▸ What is required
Copy the lines from the line containing "The height and" up to and including the line containing "center [547, 749].", leaving out the pictures.

▸ Material provided
------------------------------

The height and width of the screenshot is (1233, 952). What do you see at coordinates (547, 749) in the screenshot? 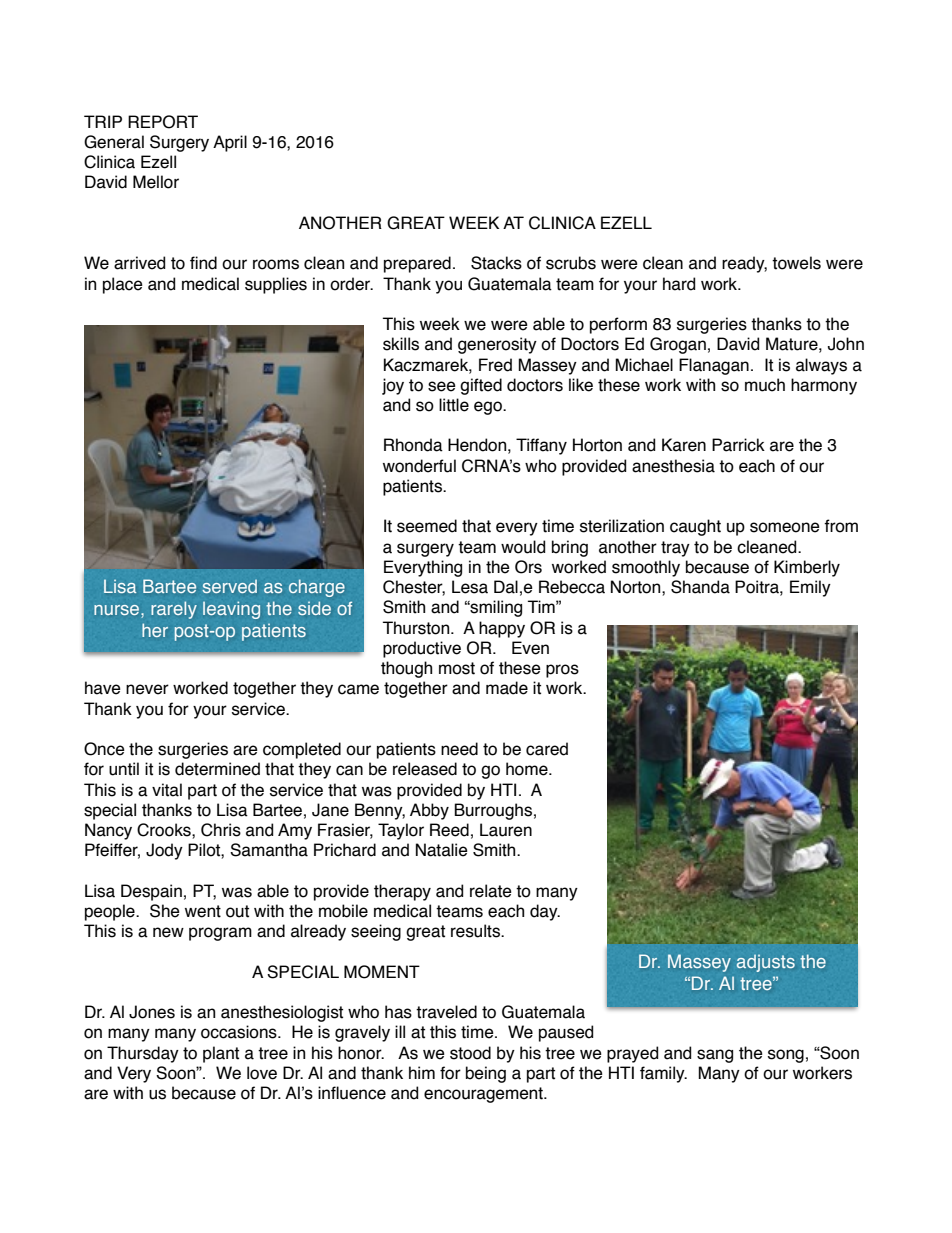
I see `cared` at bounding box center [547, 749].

------------------------------

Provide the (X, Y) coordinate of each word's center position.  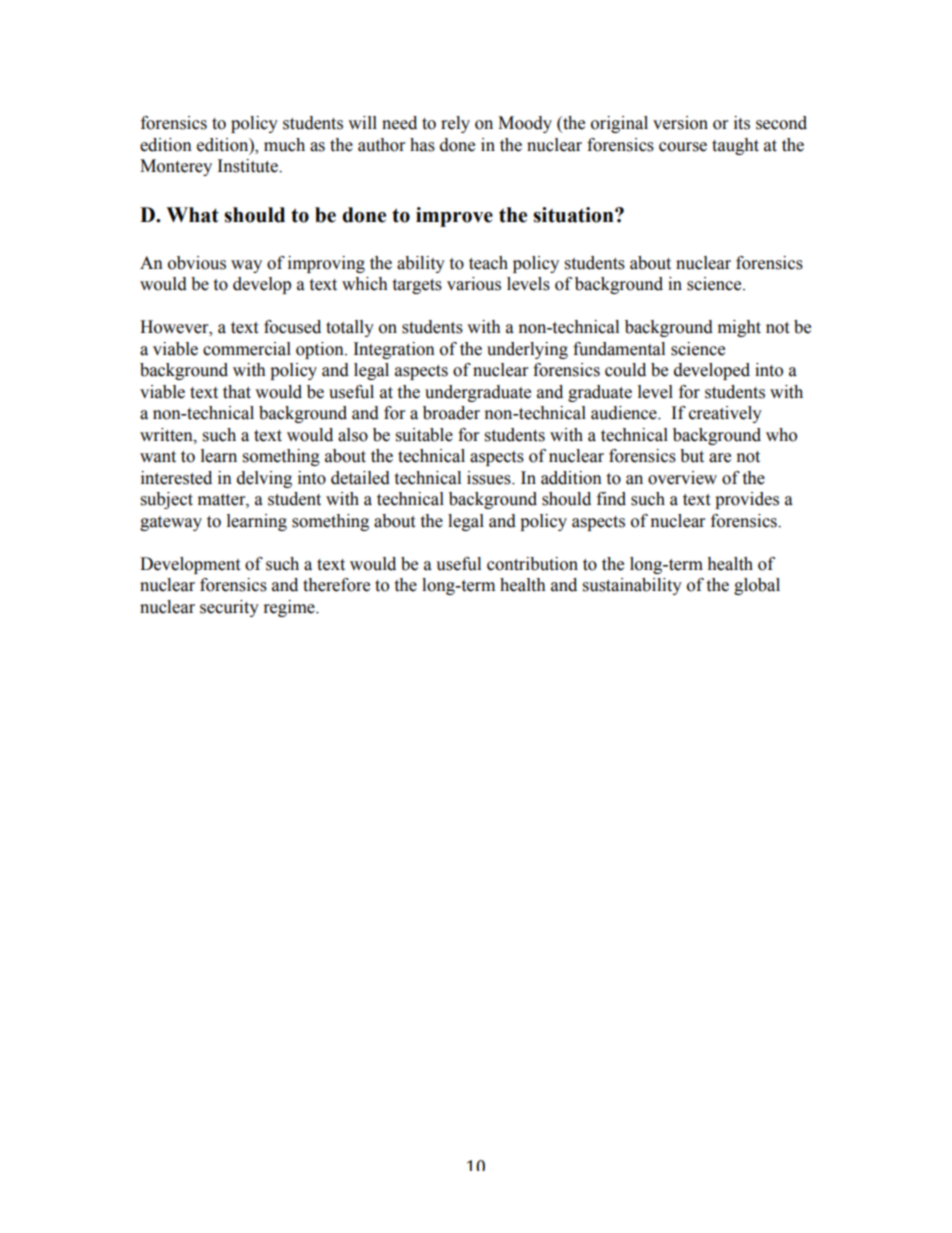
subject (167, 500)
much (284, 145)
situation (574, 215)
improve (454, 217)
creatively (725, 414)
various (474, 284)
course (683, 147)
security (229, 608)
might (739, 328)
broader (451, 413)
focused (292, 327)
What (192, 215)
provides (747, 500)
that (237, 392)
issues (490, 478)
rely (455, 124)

------------------------------

▸ The reply
The height and width of the screenshot is (1233, 952). What do you see at coordinates (547, 749) in the screenshot? 
I see `cared` at bounding box center [547, 749].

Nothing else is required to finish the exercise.